- What you will do -
Starting at the line that contains "You are a GUI" and ending at the end of the listing, lay out those lines as a JSON list of strings, one string per line, with blank lines left out. Leave the pictures out of the answer.

Word and item position data
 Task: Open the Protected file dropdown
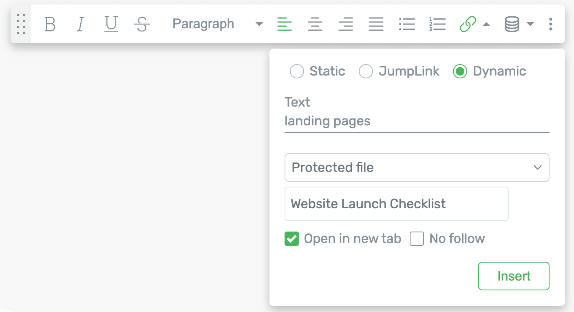click(x=417, y=167)
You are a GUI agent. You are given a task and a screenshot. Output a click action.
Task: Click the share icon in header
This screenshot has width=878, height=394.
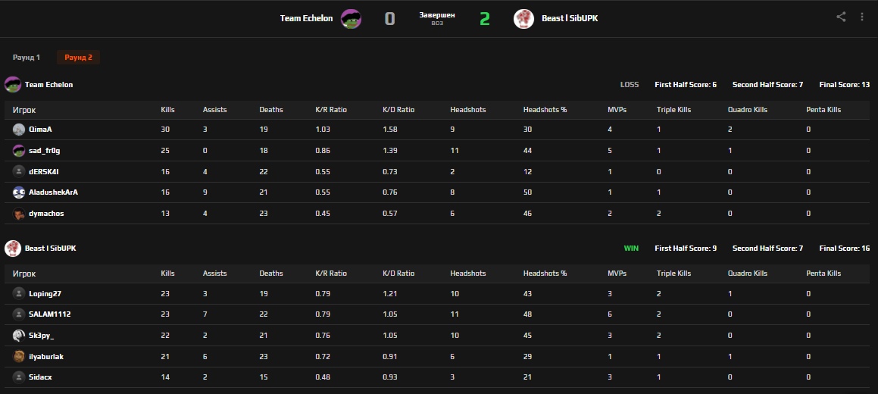[x=841, y=17]

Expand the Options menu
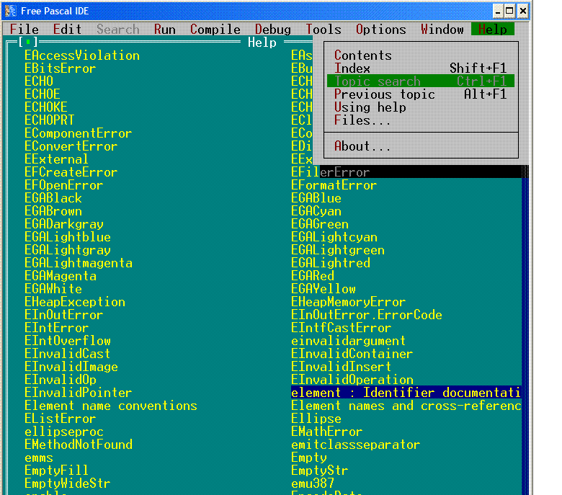point(381,30)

- Solution to this problem -
[
  "You are a GUI agent. You are given a task and a screenshot. Output a click action.",
  "Task: Click the share icon in header",
  "This screenshot has width=878, height=394.",
  "[x=841, y=17]",
  "Expand the Options menu",
  "point(381,30)"
]